Воскресным полднем мы списались с Афиной, я предложил выбраться в любимый пригород, да и погода в тот день выдалась вполне благоволящей, задумчивой и глубокомысленной, как сама Афина. Сделав круг вокруг пруда в парке, болтая по мелочам о различных культурах и субкультурах, я предложил передохнуть, присев на скамейку. В тот трогательный миг мне сделалось невыносимо стыдно перед ней: за то, что вчерашний вечер я провел с ее соперницей, изо всех сил умалчивая теперь об этом и оправдывая себя тем, что и сам-то минувший вечер запомнил не во всех нюансах и деталях, упустив в какой-то момент контроль над еще происходящим и уже произошедшим.

Мало-помалу я подвел разговор с Афиной к волнующей меня теме. Разоткровенничавшись и как бы пытаясь уравновесить систему своей откровенностью, я поведал Афине о письме Моники, о его содержании и тамошних умозаключениях… Она смотрела на меня в священном ужасе, словно бы это я сам обвиняю ее в каких-то непотребствах и кознях, приписывая ей те качества, которых за ней нет и быть не может…
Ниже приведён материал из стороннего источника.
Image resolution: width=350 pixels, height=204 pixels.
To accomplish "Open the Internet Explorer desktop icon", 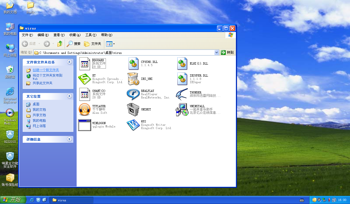I will pos(10,92).
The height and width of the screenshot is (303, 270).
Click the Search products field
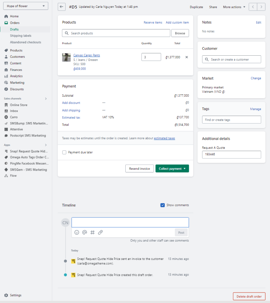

Выслушав меня предельно сосредоточенно, Афина решительно опровергла обвинения Моники, время от времени охая и ахая, дескать, и подумать не могла, что у той настолько остро развита склочность и склонность к интригам. Здесь у меня зрел соблазн порасспросить все-таки и про Нину Иоанновну, и про то секретное досье – что в нем значится еще, однако вслушиваясь в ее музыкальный голос, всматриваясь в умные глаза, я лишь укреплялся во мнении, что ну не может столь милое создание врать мне с три короба, да и опять же – ЗАЧЕМ?!?